Reputation: 115
from sklearn.model_selection import GridSearchCV, KFold
param_grid = {'select__k': np.arange(1, data_x_numeric.shape[1] + 1)}
cv = KFold(n_splits=3, random_state=1, shuffle=True)
gcv = GridSearchCV(pipe, param_grid, return_train_score=True, cv=cv)
gcv.fit(data_x, data_y)
results = pd.DataFrame(gcv.cv_results_).sort_values(by='mean_test_score', ascending=False)
results.loc[:, ~results.columns.str.endswith("_time")]
After running the above code I get a warning advising that estimator fit failed.
FitFailedWarning: Estimator fit failed. The score on this train-test partition for these parameters will be set to nan. Details:
Traceback (most recent call last):
line 598, in _fit_and_score estimator.fit(X_train, y_train, **fit_params)
"pipeline.py," line 341, in fit Xt = self._fit(X, y, **fit_params_steps) "pipeline.py," line 303, in _fit X, fitted_transformer = fit_transform_one_cached(
"memory.py," line 352, in __call__ return self.func(*args, **kwargs) "pipeline.py," line 754, in _fit_transform_one res = transformer.fit_transform(X, y, **fit_params)
"base.py," line 702, in fit_transform return self.fit(X, y, **fit_params).transform(X)
univariate_selection.py, line 353, in fit score_func_ret = self.score_func(X, y)
"<ipython-input-413-f8e48283bbee>," line 7, in fit_and_score_features
m.fit(Xj, y)
"coxph.py" line 426, in fit delta = solve(optimizer.hessian, optimizer.gradient,
"basic.py," line 214, in solve _solve_check(n, info)
"basic.py," line 29, in _solve_check raise LinAlgError('Matrix is singular.')
numpy.linalg.LinAlgError: Matrix is singular.
warnings.warn("Estimator fit failed. The score on this train-test"
"categorical.py:2630": FutureWarning: The `inplace` parameter in pandas.Categorical.set_categories is deprecated and will be removed in a future version. Removing unused categories will always return a new Categorical object.
res = method(*args, **kwargs)
"categorical.py:2630": FutureWarning: The `inplace` parameter in pandas.Categorical.set_categories is deprecated and will be removed in a future version. Removing unused categories will always return a new Categorical object.
res = method(*args, **kwargs)
"categorical.py:2630": FutureWarning: The `inplace` parameter in pandas.Categorical.set_categories is deprecated and will be removed in a future version. Removing unused categories will always return a new Categorical object.
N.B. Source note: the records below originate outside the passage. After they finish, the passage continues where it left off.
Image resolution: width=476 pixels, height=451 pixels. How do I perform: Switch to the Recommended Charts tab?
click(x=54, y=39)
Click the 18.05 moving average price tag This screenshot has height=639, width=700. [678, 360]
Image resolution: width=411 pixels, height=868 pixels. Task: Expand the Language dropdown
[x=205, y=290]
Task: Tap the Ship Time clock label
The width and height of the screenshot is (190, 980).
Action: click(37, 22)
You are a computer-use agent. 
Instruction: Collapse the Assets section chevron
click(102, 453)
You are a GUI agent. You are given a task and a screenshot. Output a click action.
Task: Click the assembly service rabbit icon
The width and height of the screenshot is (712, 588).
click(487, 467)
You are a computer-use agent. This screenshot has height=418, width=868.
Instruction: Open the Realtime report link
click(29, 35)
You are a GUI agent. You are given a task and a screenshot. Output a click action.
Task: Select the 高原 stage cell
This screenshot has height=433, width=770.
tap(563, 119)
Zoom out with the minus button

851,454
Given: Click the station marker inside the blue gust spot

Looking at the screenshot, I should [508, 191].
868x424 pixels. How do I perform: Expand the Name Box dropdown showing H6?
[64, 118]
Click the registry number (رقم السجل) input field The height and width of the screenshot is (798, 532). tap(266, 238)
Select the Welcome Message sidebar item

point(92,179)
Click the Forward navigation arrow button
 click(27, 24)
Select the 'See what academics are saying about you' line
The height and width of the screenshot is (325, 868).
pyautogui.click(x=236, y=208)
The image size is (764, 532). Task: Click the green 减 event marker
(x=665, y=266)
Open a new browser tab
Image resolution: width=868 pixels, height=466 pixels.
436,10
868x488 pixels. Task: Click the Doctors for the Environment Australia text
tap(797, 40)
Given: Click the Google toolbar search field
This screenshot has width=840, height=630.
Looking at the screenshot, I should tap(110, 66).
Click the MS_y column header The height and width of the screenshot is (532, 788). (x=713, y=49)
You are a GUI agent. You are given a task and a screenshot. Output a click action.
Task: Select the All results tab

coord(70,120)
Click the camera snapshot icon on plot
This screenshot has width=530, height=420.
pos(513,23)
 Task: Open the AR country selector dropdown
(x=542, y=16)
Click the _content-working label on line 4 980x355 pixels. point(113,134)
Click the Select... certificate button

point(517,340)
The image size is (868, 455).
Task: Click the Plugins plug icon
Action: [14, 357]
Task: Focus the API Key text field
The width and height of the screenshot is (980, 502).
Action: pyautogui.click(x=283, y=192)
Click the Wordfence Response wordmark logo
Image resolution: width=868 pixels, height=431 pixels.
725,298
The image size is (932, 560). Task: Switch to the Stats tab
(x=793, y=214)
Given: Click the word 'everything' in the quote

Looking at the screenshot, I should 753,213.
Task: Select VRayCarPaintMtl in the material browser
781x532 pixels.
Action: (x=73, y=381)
res = method(*args, **kwargs)
"categorical.py:2630": FutureWarning: The `inplace` parameter in pandas.Categorical.set_categories is deprecated and will be removed in a future version. Removing unused categories will always return a new Categorical object.
res = method(*args, **kwargs)
I get this warning multiple times and the code continues to run for more than 30 minutes. I have removed the routing path for alot of the warning, so that is why it may look different. The above warning is produced multiple times for this block of code.
I am following the Scikit-Survival documentation and am stuck at this point. Some of the additional code provided may help with the error, but I am not sure what is effecting the error.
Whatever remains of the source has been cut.